• GOALS:
• A. In the records, convert the part that opens with the line containing "You are a GUI" and closes with the line containing "Looking at the" into a JSON list of strings, one string per line, with blank lines omitted. Leave the pictures out.
• B. Carry on the pull request discussion about Cloudsmith bandwidth analytics and repository metrics from its last line.

===== READING PASSAGE

Cloudsmith: add v2 bandwidth analytics and repository metrics#2917
Conversation
… plugin when ratelimit hits
…ion-has-stopped-receiving-metrics
…integration-has-stopped-receiving-metrics fix(CENG-719): Improve error handling around rate limits
git-thuerk-done
left a comment
There was a problem hiding this comment.
Hi @BartoszBlizniak just a couple of small corrections for the change log (typos and British spelling corrections), let me know when this is ready for re-review
Co-authored-by: Alicia Thuerk <alicia.thuerk@datadoghq.com>
Co-authored-by: Alicia Thuerk <alicia.thuerk@datadoghq.com>
Co-authored-by: Alicia Thuerk <alicia.thuerk@datadoghq.com>
Co-authored-by: Alicia Thuerk <alicia.thuerk@datadoghq.com>
Co-authored-by: Alicia Thuerk <alicia.thuerk@datadoghq.com>
…-datadog' of github.com:BartoszBlizniak/integrations-extras into ceng-726-create-metric-for-consumption-by-repository-in-datadog
| # Dedup: only submit if this timestamp is newer than the last one we submitted. | ||
| last_submitted = self._profile_last_ts.get(dedup_key, 0) | ||
| if latest_ts_epoch <= last_submitted: | ||
| self.log.debug("No new data for %s; submitting zero.", label) |
There was a problem hiding this comment.
question/request
I find it odd/misleading to submit 0 when there is no new data.

==========
===== PROVIDED ENTRIES

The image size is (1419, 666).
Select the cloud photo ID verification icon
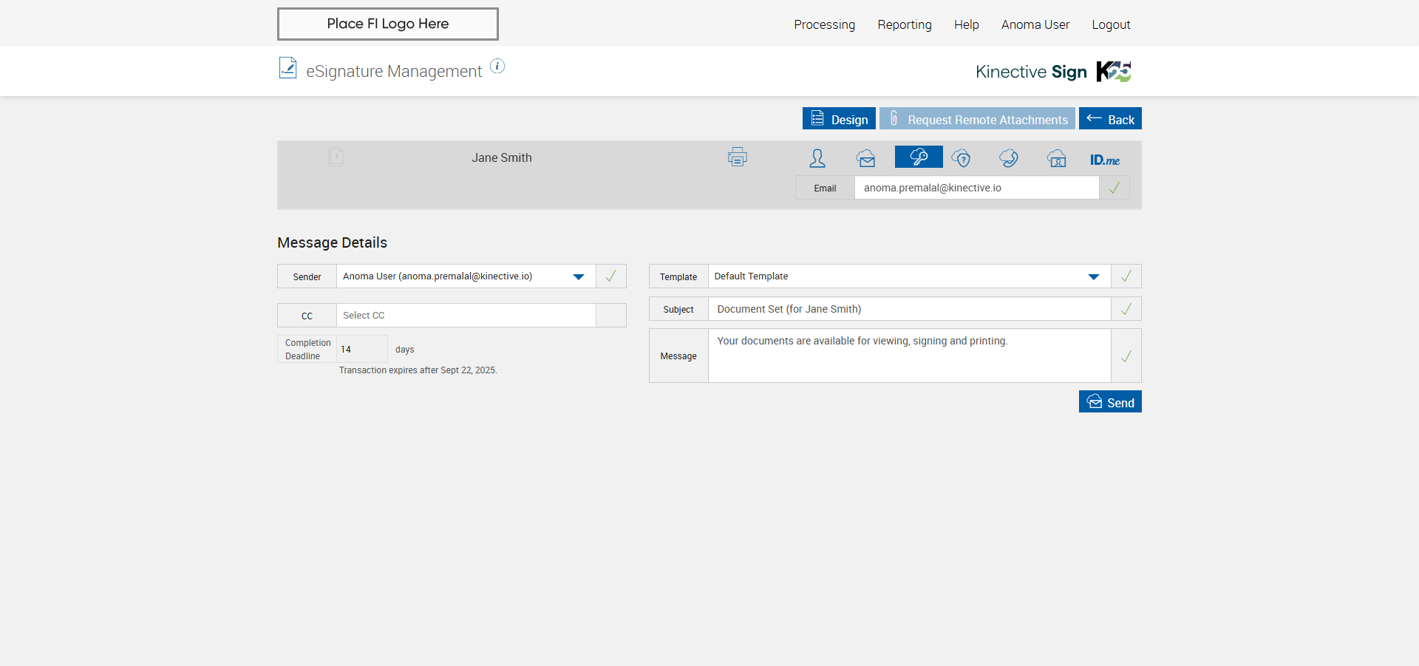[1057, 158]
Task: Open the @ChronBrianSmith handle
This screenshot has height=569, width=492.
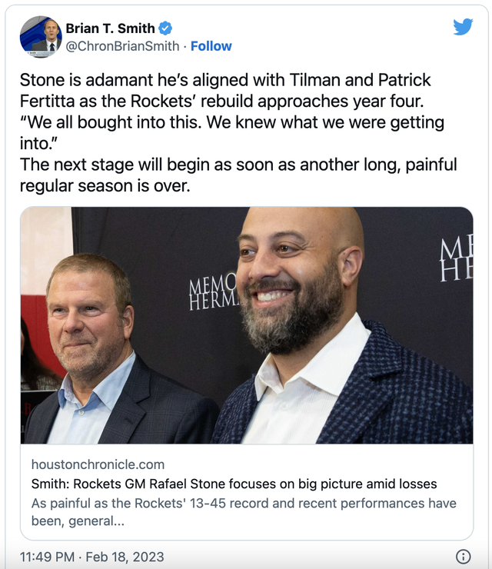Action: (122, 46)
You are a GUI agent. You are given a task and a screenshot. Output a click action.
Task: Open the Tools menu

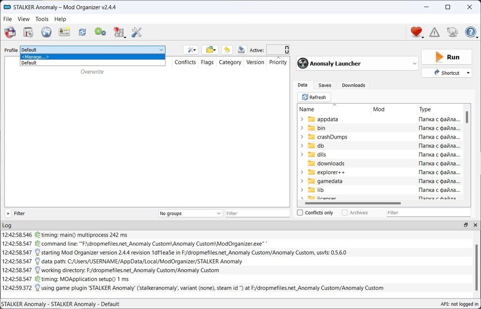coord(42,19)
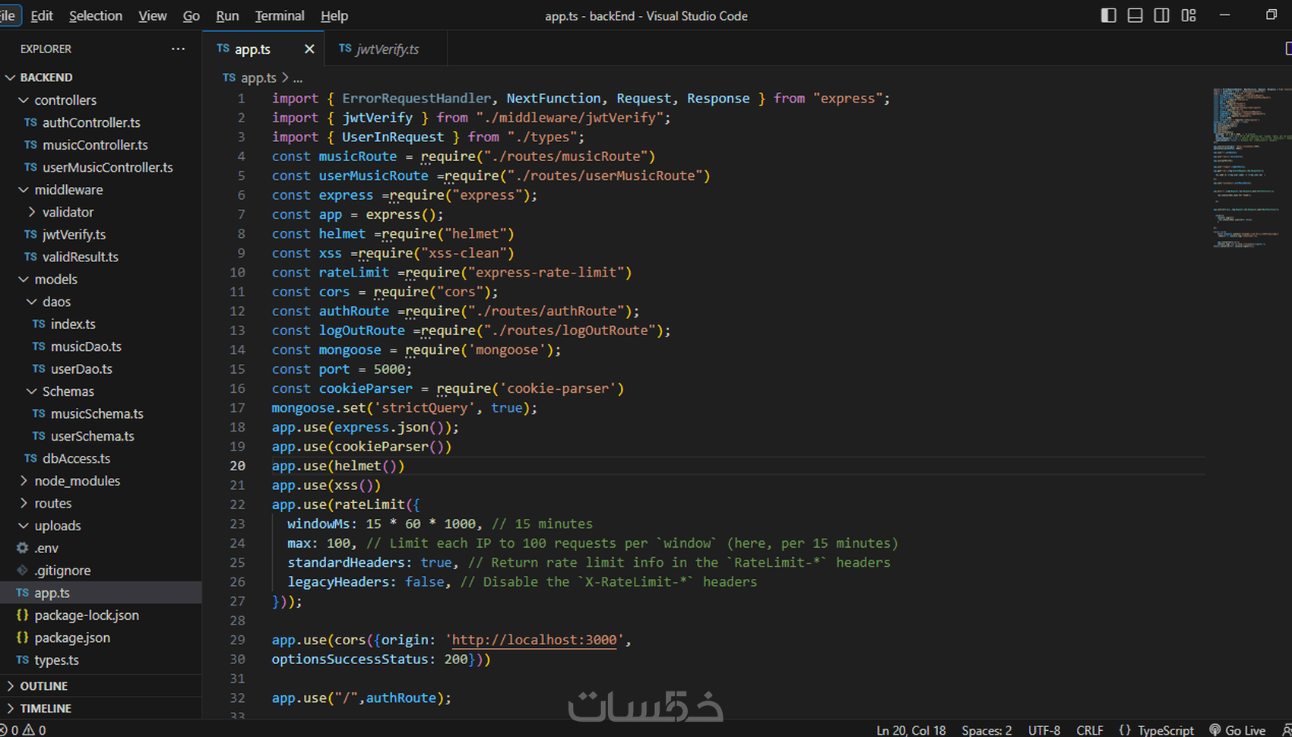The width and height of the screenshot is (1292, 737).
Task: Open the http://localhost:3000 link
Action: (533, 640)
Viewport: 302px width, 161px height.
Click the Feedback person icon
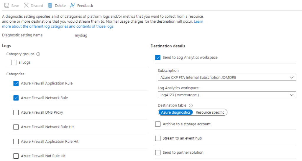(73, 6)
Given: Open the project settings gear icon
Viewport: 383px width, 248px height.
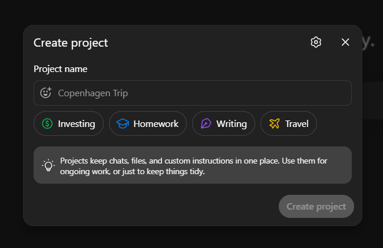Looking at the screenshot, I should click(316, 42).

==========
===== PROVIDED ENTRIES

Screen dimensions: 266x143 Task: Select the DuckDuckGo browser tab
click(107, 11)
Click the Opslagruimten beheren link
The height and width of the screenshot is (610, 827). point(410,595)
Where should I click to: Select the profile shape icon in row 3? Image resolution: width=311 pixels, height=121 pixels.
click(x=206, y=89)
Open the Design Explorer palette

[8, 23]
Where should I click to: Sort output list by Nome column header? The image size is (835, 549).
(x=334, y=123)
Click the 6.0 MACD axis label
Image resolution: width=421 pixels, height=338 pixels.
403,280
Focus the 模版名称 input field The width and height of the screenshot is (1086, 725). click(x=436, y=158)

==========

• RESPONSES TO THE TASKS:
• A.
[
  "You are a GUI agent. You are given a task and a screenshot. Output a click action.",
  "Task: Open the Tools menu",
  "coord(42,19)",
  "The width and height of the screenshot is (1292, 737).",
  "Task: Open the http://localhost:3000 link",
  "Action: (533, 640)",
  "Viewport: 302px width, 161px height.",
  "Click the Feedback person icon",
  "(73, 6)",
  "Given: Open the project settings gear icon",
  "Viewport: 383px width, 248px height.",
  "Looking at the screenshot, I should click(316, 42)."
]

• B.
Why would this be better than skipping the sumbission?
There was a problem hiding this comment.
see below comment/response
|
|
||
| if not self._should_poll_analytics(dedup_key): | ||
| # Keep metric continuity while avoiding unnecessary API calls. | ||
| self.gauge(metric_name, 0.0, tags=self.tags) |
There was a problem hiding this comment.
question/request
I find it odd/misleading to submit 0 in between polls.
Why would this be better than skipping the submission?
There was a problem hiding this comment.
During my testing, I've observed that when a gauge is used, if no new data is present within, let's say, a 5-minute timeframe, the candles in the graph will keep reporting the last known value for the next 4-5 subsequent checks, which was throwing off the actual reporting in the given interval. The metrics API takes some time to properly propagate so I'm allowing some extra buffer time before submission to ensure that the value being reported matches closely with what we see in the UI usage logs. I was a bit confused as to what metric could be best here but this is the only way I figured in which the reporting was accurate.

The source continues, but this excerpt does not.